Existing companies can be difficult to move. Founders may have employees, facilities, customers, and deep community ties. But new companies have more flexibility. Entrepreneurs deciding where to form their headquarters, establish residency, or build their leadership teams may simply choose another state before they ever approach a major valuation threshold.
This could affect California’s innovation economy over time. The state has long benefited from a cycle in which ambitious founders build companies, attract capital, create jobs, and reinvest in new ventures. If future founders begin avoiding California early, the effects may compound gradually but significantly. From TIGER 21’s vantage point, that long-term behavioural shift is as important to watch as any immediate relocation headline.
Los Angeles Faces Its Own Pressures
The discussion is especially relevant in Los Angeles, where local tax and policy concerns add another layer to statewide issues. Morton pointed to concerns around city-level taxes, including levies tied to high-value real estate transactions, and the perception that new development and business formation have become less attractive.
For entrepreneurs and investors, this creates a layered concern. State taxes, city taxes, regulatory complexity, and political uncertainty combine to shape the overall business climate. Even those who love the California lifestyle may begin to question whether future projects should be based elsewhere.
Morton himself remains committed to Southern California, describing Manhattan Beach, where he lives and serves on the Planning Commission, as an exceptional place to build a life. For some, the lifestyle value remains worth the cost.

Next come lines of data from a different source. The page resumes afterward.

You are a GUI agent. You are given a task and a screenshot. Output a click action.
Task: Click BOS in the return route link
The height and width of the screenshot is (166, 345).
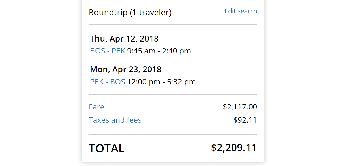point(117,82)
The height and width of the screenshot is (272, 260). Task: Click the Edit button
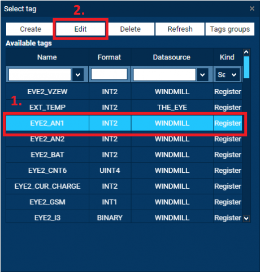click(x=80, y=29)
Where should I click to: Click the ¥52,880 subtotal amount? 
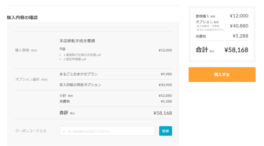[165, 96]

But that does not erase the broader concern that many peers are making different calculations, and that those calculations are accelerating as the ballot measure moves closer to becoming law.
The Slippery Slope Question
One of the most common fears Morton hears across his peer groups is that a tax aimed at billionaires today could eventually reach lower thresholds. Even if current proposals focus on the ultra-wealthy, many business leaders worry that public support for taxing the richest residents could make future expansion politically easier.
This concern reflects a broader erosion of confidence. Once people believe the rules can change quickly, they begin adjusting behavior before new rules are even passed. They relocate, restructure, delay investment, or avoid new commitments. TIGER 21 members are particularly attuned to this dynamic because many of them have navigated multiple business cycles, liquidity events, and regulatory shifts. They understand how quickly the ground can move.
In that sense, the debate is not only about tax revenue. It is about behavior. Capital responds to signals. When business owners feel targeted, they look for environments where capital formation is encouraged rather than penalized.
A Defining Moment for California’s Economic Future
California remains one of the most desirable and economically powerful places in the world. Its universities, creative industries, technology ecosystem, and lifestyle remain unmatched in many respects. But the state’s future as a home for wealth creation is now being actively debated by the very people who have helped fuel its growth.
For many high-net-worth individuals, the decision is no longer just about weather, community, or business opportunity. It is about confidence. They are asking whether California still offers a stable foundation for long-term planning.